October 9, 2012
Today's Huffington Post has a detailed article using previously secret tobacco industry documents housed at the UCSF Legacy Tobacco Documents Library
to show how, under Mitt Romney, Bain played a key role in helping British American Tobacco and Philip Morris invade Russia. This effort succeeded, leading to large increases in smoking (and smoking-induced disease).
Read the story at http://www.huffingtonpost.com/2012/10/09/mitt-romney-bain-tobacco_n_1949812.html .
The story includes copies of several key documents and live links to many more.
October 4, 2012
Stanton Glantz, Professor of Medicine and Director of the UC San Francisco Center for Tobacco Control Research and Education is seeking an individual interested in conducting a broad range of research projects related to tobacco control. These include: (1) State and local policymaking process as it relates to tobacco control. The project involves preparing detailed case studies on tobacco policy making in different states, including research on the development and passage (or defeat) of state and local tobacco control legislation, funding and management of tobacco control programs, efforts of public health advocates to promote public health programs, and opposition to tobacco control by the tobacco industry and its allies and surrogates; (2) Influence of the tobacco industry on the scientific process, particularly as it relates to efforts to regulate secondhand smoke and cigarette design; (3) Statistical and economic analysis of tobacco control programs and related issues.

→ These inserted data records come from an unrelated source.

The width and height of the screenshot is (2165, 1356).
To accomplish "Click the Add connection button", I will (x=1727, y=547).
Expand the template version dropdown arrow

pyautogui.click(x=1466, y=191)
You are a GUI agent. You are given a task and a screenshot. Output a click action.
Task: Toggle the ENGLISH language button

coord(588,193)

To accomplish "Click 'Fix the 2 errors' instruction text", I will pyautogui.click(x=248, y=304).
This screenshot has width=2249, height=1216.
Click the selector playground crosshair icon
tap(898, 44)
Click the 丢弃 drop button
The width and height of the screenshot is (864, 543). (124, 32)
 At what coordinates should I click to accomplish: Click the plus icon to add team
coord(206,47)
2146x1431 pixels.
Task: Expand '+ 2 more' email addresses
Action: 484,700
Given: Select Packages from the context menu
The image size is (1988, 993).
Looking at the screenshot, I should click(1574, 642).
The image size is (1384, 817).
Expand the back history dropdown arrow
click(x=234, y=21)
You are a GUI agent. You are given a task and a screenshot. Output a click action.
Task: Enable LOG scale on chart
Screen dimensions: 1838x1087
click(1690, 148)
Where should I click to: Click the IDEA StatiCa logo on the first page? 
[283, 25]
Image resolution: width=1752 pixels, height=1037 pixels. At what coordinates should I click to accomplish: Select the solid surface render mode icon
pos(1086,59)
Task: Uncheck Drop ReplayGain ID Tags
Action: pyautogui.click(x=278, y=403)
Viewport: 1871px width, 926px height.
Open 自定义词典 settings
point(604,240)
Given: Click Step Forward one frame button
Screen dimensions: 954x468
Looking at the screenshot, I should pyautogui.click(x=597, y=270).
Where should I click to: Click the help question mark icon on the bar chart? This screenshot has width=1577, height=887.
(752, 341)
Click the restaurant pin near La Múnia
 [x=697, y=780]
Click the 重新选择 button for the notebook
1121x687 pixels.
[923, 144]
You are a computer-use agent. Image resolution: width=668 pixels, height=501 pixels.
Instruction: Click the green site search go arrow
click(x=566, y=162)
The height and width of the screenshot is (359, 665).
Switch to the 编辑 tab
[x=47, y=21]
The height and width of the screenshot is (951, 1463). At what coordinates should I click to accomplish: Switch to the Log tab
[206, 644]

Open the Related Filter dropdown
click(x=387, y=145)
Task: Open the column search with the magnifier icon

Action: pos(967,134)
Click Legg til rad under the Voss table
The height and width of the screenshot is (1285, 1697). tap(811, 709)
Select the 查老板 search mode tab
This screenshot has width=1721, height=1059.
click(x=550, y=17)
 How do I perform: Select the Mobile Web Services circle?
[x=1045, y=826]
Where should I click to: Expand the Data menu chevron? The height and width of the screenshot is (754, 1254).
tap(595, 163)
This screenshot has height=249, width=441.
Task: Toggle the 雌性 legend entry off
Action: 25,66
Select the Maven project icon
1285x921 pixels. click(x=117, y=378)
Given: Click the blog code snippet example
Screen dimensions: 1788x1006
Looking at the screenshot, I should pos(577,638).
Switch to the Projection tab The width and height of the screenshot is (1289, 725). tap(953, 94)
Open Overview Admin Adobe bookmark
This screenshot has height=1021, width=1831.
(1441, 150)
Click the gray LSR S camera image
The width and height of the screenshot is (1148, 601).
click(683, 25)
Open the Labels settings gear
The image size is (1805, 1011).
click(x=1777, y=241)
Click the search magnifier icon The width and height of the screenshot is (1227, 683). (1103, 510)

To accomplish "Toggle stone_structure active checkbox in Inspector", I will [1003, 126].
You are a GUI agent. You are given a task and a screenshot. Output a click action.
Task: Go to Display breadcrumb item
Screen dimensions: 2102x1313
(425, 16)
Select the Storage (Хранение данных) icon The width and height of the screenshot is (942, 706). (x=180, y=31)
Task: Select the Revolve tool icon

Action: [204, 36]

Data collection will involve researching written records, analyzing campaign contribution information, conducting interviews and doing field research.
October 1, 2012
Stanton Glantz, Professor of Medicine and Director of the UC San Francisco Center for Tobacco Control Research and Education is seeking a postdoctoral fellow interested in conducting research on how the tobacco industry was has worked to influence of the tobacco industry on the scientific process, particularly as it relates to efforts to regulate secondhand smoke and cigarette design. Data collection will involve researching written records (including tobacco industry documents) and reviewing associated scientific literature, which often involves toxicology, physiology or biostatistics.
Strong analytical and writing skills are important. This position is for one to three years and suitable for an individual with a life sciences or statistical background who is looking to gain research experience as a postdoctoral fellow in work with high public policy relevance. Stipend is on the NIH scale, currently ranging from approximately $39,264 to $49,884, depending on years of postdoctoral experience.
Send a letter describing your interests and experience and writing samples of your work to Stanton Glantz, Box 1390, University of California, 530 Parnassus Ave., San Francisco, CA 91413-1390, or email to [email protected].
September 27, 2012
Uptick in Cinematic Smoking
More Onscreen Tobacco Use in Movies Aimed at Young Viewers
Top box office films last year showed more onscreen smoking than the prior year, reversing five years of steady progress in reducing tobacco imagery in movies, according to a new UCSF study.
Moreover, many of the top-grossing films of 2011 with significant amounts of smoking targeted a young audience, among them the PG-rated cartoon Rango and X-Men: First Class.” The more smoking young people see in movies, the more likely they are to start smoking, the U.S. Surgeon General has reported.
The study will be available September 27, 2012 in Preventing Chronic Disease Journal, an online, peer-reviewed publication of the federal Centers for Disease Control and Prevention’s National Center for Chronic Disease Prevention and Health Promotion.
“Hollywood has still not fixed this problem,” said lead author Stanton A. Glantz, PhD, a professor of medicine at UCSF and director of the Center for Tobacco Control Research and Education. “The result of the increase in onscreen smoking in youth-rated films will be more kids starting to smoke and developing tobacco-induced disease.”
September 19, 2012
A study published in Indoor Air from the Fraunhofer Wilhelm-Klauditz-Institut in Germany examined secondhand emissions from several e-cigarettes in a human exposure chamber. Each e-cigarette was puffed 6 times and data were collected for a conventional cigarette, also puffed 6 times.
While the e-cigarette produced lower levels of toxins in the air for nonsmokers to breathe than the conventional cigarette, there were still elevated levels of acetic acid, acetone, isoprene, formaldehyde and acetaldehyde, averaging around 20% of what the conventional cigarette put into the air.
Thus, while not as polluting as a conventional cigarette, the e-cigarettes are putting detectable levels of several significant carcinogens and toxins in the air.
No one should have to breathe these chemicals, whether they come out of a conventional or e-cigarette. No one should smoke e-cigarettes indoors that are free of other forms of tobacco smoke pollution.